[Collected data]
* * *

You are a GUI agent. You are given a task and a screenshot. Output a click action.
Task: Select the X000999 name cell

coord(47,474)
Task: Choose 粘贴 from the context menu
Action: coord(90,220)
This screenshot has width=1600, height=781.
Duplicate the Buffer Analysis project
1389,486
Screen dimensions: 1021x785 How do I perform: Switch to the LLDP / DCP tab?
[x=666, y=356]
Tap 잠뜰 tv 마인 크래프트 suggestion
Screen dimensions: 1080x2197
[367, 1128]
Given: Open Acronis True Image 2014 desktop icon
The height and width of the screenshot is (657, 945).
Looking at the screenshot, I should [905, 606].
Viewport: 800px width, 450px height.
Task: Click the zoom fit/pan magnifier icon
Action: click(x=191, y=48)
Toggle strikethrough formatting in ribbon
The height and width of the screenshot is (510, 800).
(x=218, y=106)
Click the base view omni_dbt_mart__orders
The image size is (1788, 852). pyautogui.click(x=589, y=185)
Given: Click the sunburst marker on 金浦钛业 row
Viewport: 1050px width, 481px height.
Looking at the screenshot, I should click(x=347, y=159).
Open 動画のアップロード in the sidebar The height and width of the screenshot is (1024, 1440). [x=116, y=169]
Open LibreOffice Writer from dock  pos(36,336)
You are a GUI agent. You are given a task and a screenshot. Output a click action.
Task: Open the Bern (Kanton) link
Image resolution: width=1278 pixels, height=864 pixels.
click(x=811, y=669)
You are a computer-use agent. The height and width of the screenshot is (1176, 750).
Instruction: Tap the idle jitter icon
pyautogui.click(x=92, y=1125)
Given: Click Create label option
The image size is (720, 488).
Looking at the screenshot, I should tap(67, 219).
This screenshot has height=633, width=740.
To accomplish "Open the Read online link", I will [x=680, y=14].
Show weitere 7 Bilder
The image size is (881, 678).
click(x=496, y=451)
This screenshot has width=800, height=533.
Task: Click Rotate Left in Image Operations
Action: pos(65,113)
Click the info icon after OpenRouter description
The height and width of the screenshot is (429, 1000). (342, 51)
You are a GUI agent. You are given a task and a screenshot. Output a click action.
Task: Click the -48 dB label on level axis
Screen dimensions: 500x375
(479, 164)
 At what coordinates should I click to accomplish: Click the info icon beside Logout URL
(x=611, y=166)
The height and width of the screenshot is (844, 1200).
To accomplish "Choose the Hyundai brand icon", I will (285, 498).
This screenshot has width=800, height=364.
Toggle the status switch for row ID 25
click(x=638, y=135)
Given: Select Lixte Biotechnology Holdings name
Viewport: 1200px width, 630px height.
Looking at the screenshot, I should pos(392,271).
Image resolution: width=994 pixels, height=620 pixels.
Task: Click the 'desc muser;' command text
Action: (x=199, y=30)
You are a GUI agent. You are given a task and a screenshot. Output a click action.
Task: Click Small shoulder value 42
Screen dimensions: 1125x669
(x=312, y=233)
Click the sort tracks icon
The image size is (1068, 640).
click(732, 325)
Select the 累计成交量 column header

* * *

**WHAT YOU HAVE TO DO**
Every line in the records above with the string "label" in it should be shown.

**YOUR SOLUTION**
Given: Click Create label option
Task: Click the -48 dB label on level axis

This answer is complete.